In many cases, the symptoms of vision distortion and blurriness are mild. No treatment may be needed. People usually adjust to the mild visual distortion. Mild visual distortion does not affect activities of daily life, such as reading and driving. Eye drops, medicines, or nutritional supplements will not improve vision distorted from macular pucker. Sometimes the scar tissue, which causes a macular pucker, separates from the retina, and the macular pucker clears up.


Rarely, vision grows worse, to the point that it affects daily activities. When vision gets worse, surgery may be recommended. This procedure is called a vitrectomy. In this procedure, the vitreous gel is removed. Removal prevents the gel from pulling on the retina. The vitreous is replaced with a salt solution. You will notice no change between the salt solution and the normal vitreous. The scar tissue which causes the wrinkling is removed. A vitrectomy is usually performed under local anesthesia.

After the operation, you will need to wear an eye patch for a few days or weeks. The eye patch will protect the eye. You will also need to use medicated eye drops to protect against infection.

Surgery to repair macular pucker is very delicate. Vision improves in most cases. It does not usually return to normal. About half of the vision lost from a macular pucker is restored. Some people have much more vision restored, some less. In most cases, vision distortion is reduced. Recovery of vision can take up to three months. You should talk with your caregiver about whether treatment is right for you.

The most common complication of a vitrectomy is the development of acataract (clouded eye lens). Cataract surgery may be needed within a few months or years after the vitrectomy. Other, less common complications are:

  • Retinal detachment, either during or after surgery.

  • Infection.

  • The macular pucker may grow back (rare).

Macular pucker and macular holes.

  • A macular pucker and a macular hole are different conditions, although they both result from the pulling on the retina, from a shrinking vitreous.

  • When the "pulling" causes microscopic damage, the retina can heal itself.
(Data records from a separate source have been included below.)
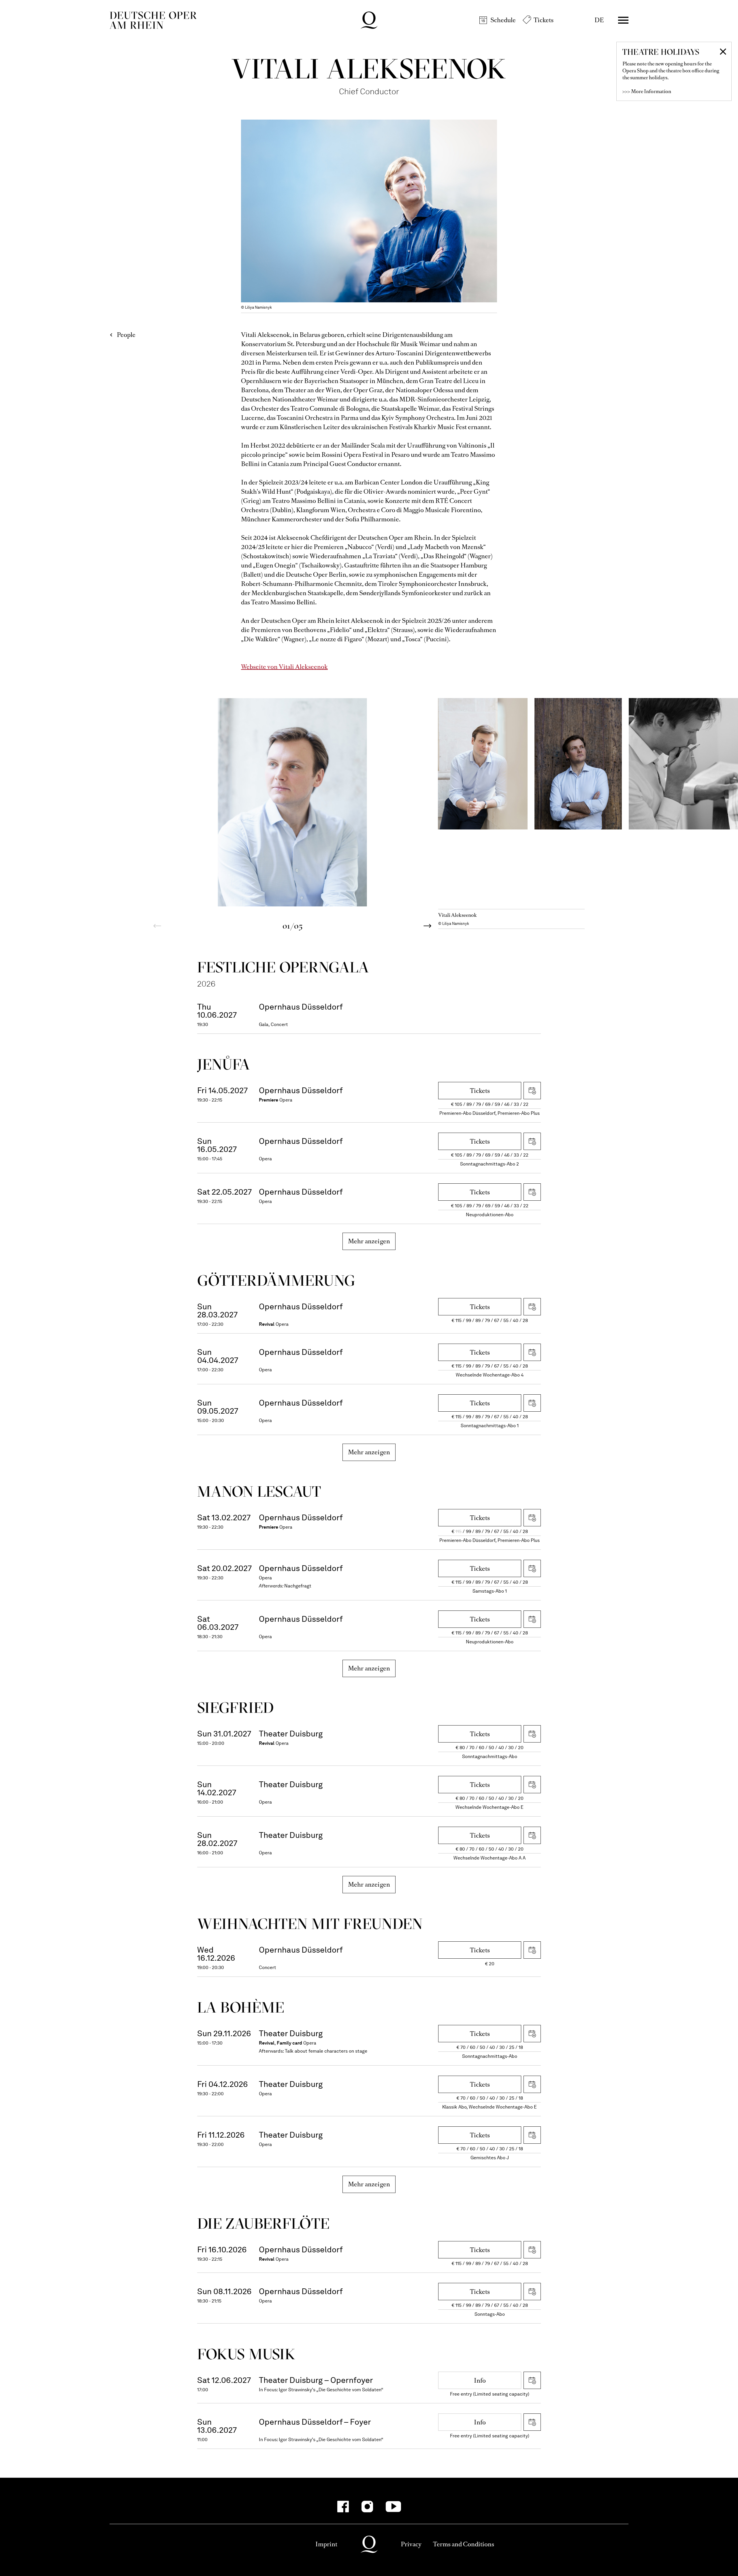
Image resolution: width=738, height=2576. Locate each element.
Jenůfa (223, 1064)
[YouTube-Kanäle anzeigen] (393, 2506)
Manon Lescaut (259, 1491)
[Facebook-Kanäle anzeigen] (343, 2506)
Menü (623, 20)
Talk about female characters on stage (326, 2051)
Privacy (411, 2544)
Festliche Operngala (283, 967)
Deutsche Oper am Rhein (153, 20)
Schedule (503, 20)
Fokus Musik (246, 2354)
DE (599, 20)
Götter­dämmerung (276, 1280)
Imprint (326, 2544)
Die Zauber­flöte (263, 2223)
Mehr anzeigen (369, 1241)
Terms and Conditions (463, 2544)
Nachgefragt (297, 1586)
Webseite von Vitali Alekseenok (284, 667)
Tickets (544, 20)
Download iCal (532, 1090)
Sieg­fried (235, 1707)
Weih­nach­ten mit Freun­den (310, 1923)
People (126, 335)
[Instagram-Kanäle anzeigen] (367, 2506)
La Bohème (240, 2007)
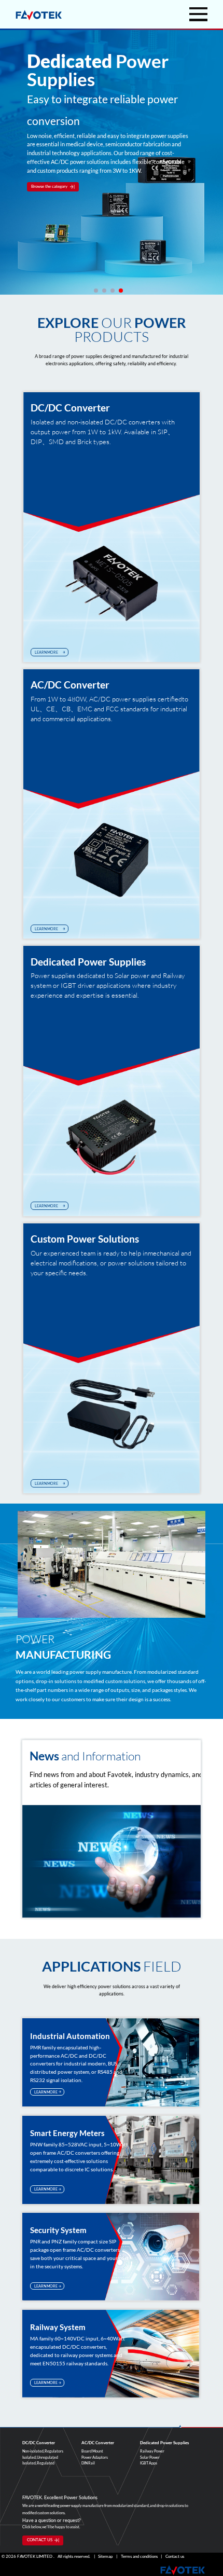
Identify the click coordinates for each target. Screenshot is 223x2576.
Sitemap (105, 2556)
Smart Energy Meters (67, 2133)
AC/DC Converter (70, 683)
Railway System (58, 2327)
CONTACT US (39, 2540)
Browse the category (49, 186)
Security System (58, 2230)
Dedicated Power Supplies (88, 960)
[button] (96, 290)
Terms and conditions (139, 2556)
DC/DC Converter (70, 406)
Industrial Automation (70, 2036)
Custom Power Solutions (85, 1237)
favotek (39, 15)
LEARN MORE (46, 652)
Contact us (174, 2556)
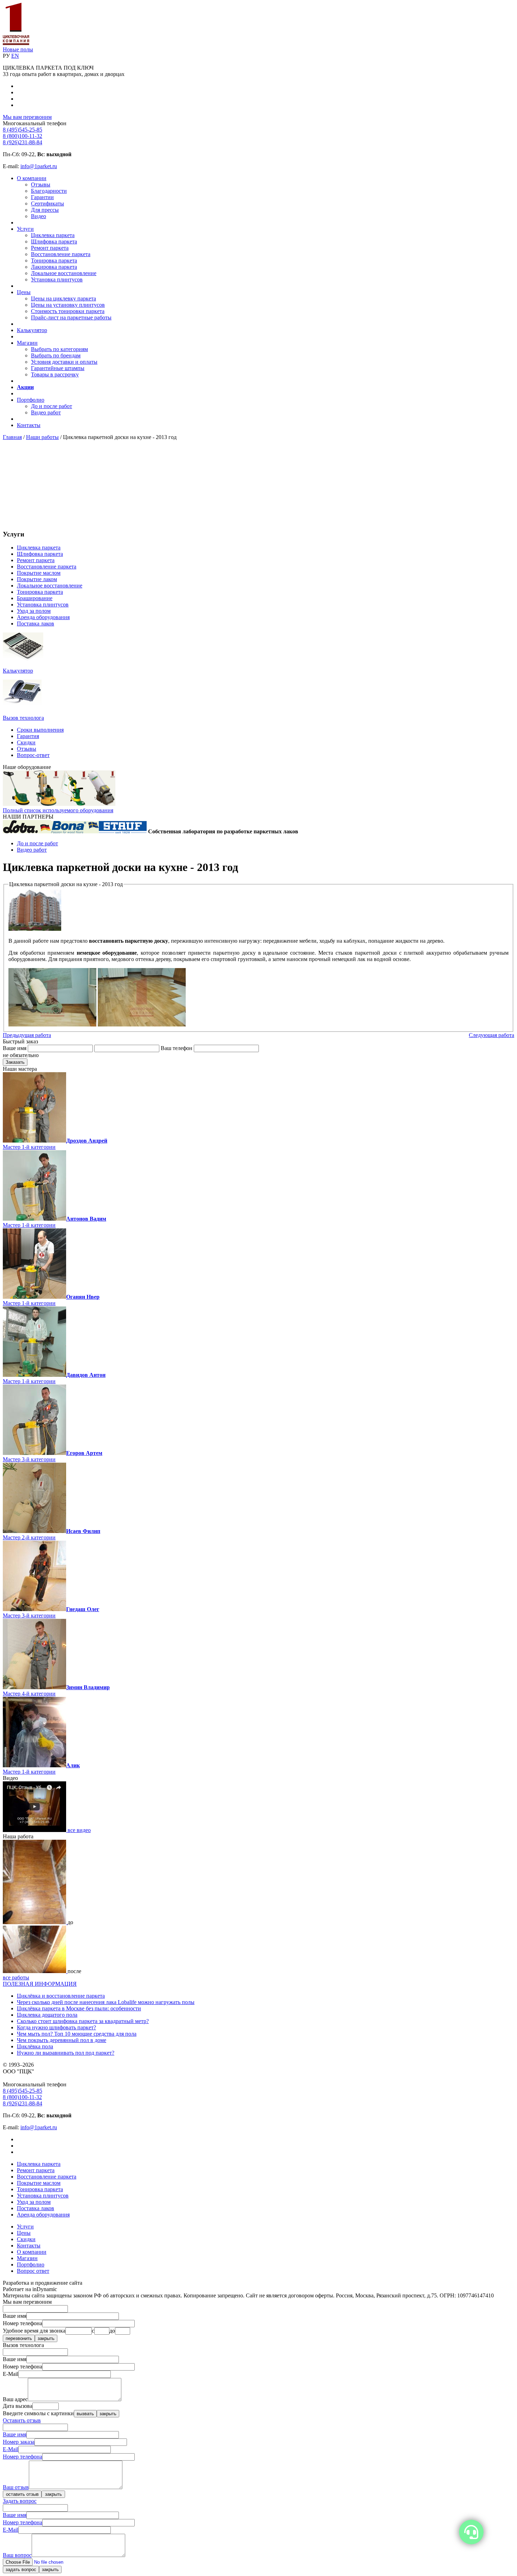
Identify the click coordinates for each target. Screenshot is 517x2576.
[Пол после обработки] (35, 1971)
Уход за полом (34, 611)
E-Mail (10, 2374)
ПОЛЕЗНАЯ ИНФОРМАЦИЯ (40, 1984)
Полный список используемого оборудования (58, 810)
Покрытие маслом (38, 573)
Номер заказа (18, 2442)
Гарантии (42, 197)
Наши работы (42, 437)
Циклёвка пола (35, 2046)
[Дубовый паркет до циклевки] (35, 1922)
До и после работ (51, 406)
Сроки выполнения (40, 730)
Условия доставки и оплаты (64, 362)
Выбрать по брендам (56, 355)
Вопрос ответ (33, 2271)
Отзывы (40, 184)
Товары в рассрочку (55, 374)
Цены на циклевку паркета (63, 298)
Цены (24, 292)
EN (15, 56)
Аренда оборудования (43, 617)
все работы (16, 1977)
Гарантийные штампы (57, 368)
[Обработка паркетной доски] (142, 1025)
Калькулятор (32, 330)
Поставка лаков (35, 623)
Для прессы (45, 210)
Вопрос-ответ (33, 755)
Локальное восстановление (63, 273)
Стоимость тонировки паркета (67, 311)
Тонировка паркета (54, 260)
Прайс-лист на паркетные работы (71, 317)
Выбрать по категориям (59, 349)
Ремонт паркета (50, 248)
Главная (12, 437)
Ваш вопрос (17, 2555)
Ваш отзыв (16, 2487)
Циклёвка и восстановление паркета (61, 1996)
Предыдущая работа (27, 1035)
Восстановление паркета (60, 254)
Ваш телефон (176, 1048)
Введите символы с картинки (38, 2413)
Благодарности (49, 191)
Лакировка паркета (54, 267)
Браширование (34, 598)
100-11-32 (22, 136)
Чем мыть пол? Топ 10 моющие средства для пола (76, 2034)
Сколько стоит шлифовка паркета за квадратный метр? (83, 2021)
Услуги (25, 229)
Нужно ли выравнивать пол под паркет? (65, 2053)
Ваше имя (14, 1048)
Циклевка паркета (53, 235)
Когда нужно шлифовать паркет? (56, 2027)
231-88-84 (22, 142)
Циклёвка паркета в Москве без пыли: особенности (79, 2008)
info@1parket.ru (38, 166)
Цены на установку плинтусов (68, 305)
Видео (38, 216)
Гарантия (28, 736)
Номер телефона (22, 2323)
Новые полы (18, 49)
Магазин (27, 343)
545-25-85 (22, 130)
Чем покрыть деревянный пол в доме (61, 2040)
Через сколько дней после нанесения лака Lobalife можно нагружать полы (105, 2002)
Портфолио (30, 400)
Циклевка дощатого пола (47, 2015)
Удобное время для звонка (34, 2331)
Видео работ (46, 412)
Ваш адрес (15, 2399)
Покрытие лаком (37, 579)
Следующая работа (491, 1035)
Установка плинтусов (57, 279)
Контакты (28, 425)
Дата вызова (17, 2406)
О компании (31, 178)
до (112, 2331)
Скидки (26, 742)
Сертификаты (47, 203)
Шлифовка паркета (54, 241)
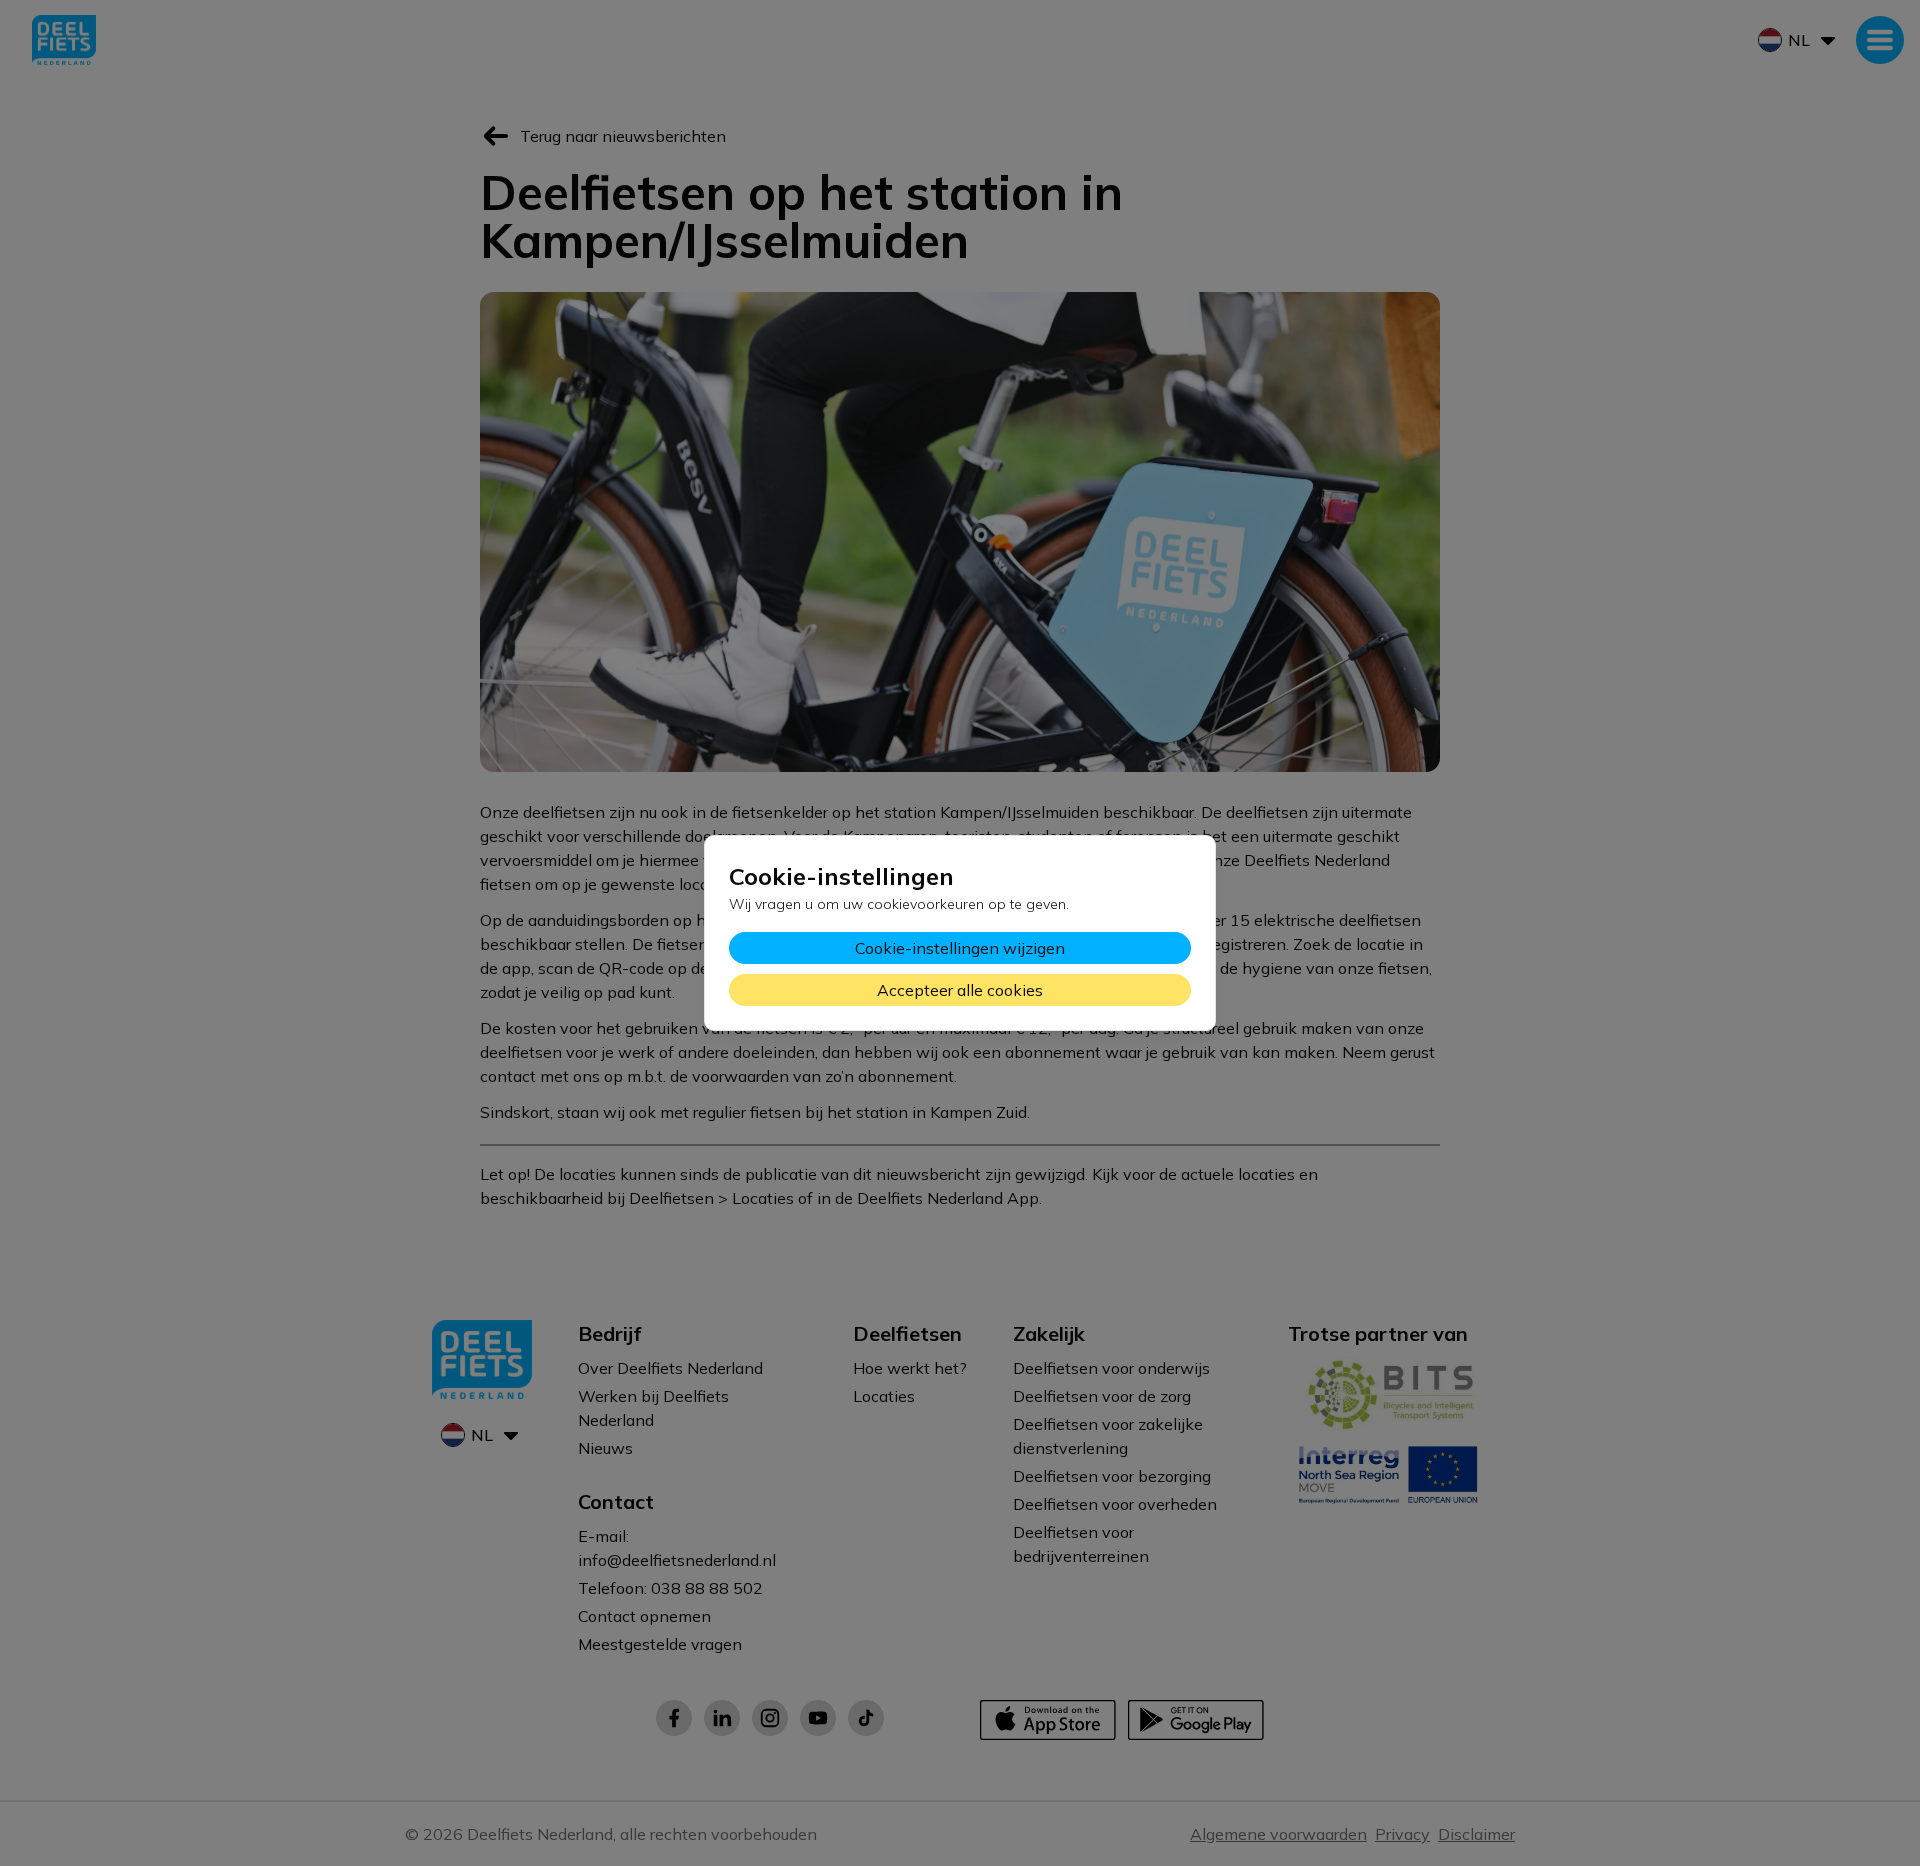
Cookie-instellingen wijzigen (960, 948)
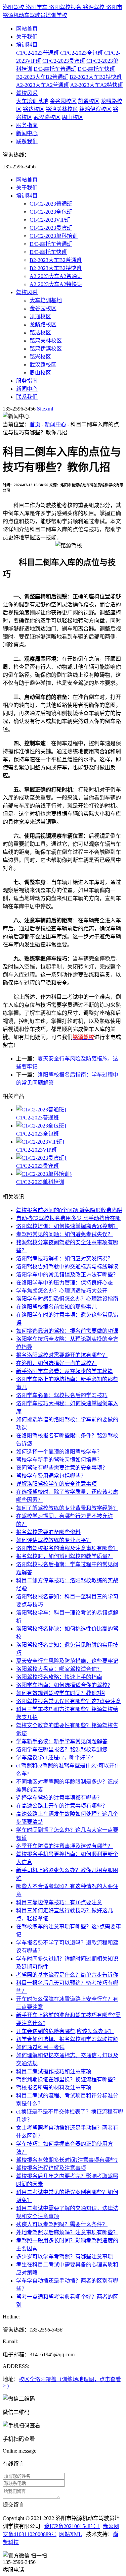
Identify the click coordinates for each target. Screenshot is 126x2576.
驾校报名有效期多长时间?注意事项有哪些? (67, 2160)
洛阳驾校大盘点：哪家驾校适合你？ (59, 1669)
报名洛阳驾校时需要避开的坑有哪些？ (62, 1355)
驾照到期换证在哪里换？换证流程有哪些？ (67, 2079)
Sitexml (45, 409)
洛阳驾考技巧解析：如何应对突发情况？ (64, 1258)
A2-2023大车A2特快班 (96, 85)
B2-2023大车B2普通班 (42, 77)
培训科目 (27, 45)
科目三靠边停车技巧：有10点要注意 (59, 1902)
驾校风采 (27, 93)
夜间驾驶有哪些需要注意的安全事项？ (62, 1468)
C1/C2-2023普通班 (37, 53)
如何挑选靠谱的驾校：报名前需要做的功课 (67, 1331)
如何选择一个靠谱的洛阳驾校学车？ (59, 1452)
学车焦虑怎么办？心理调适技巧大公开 (62, 1291)
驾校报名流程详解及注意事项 (51, 2168)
Scar tissue, or a macular pucker, can be the result.

  • If the shrinking vitreous pulls too hard, it can tear the retina, creating a macular hole, which is more serious.

  • Both conditions have similar symptoms: distorted and blurred vision.

  • A macular pucker will not "develop" into a macular hole.

  • An eye care specialist will know the difference.

Macular pucker and age-related macular degeneration

A macular pucker and age-related macular degeneration are two separate and distinct conditions, although the symptoms for each are similar. An eye care professional will know the difference.


Please note that both of the procedures described below need additional clinical testing. We suggest you share this information with your caregiver.

  • Some caregivers are researching the use of a surgical procedure, in which scar tissue is peeled off, without performing the vitrectomy.

  • Other caregivers are researching a new surgical technique to remove the internal limiting membrane (a layer of the retina) for patients with both macular pucker and macular hole. This surgical technique is called Fluidic Internal Limiting Membrane Separation (FILMS). After a vitrectomy, fluid is injected between the membrane and the retina, which causes the membrane and the scar tissue to lift away. It is then removed with forceps (grasping tool).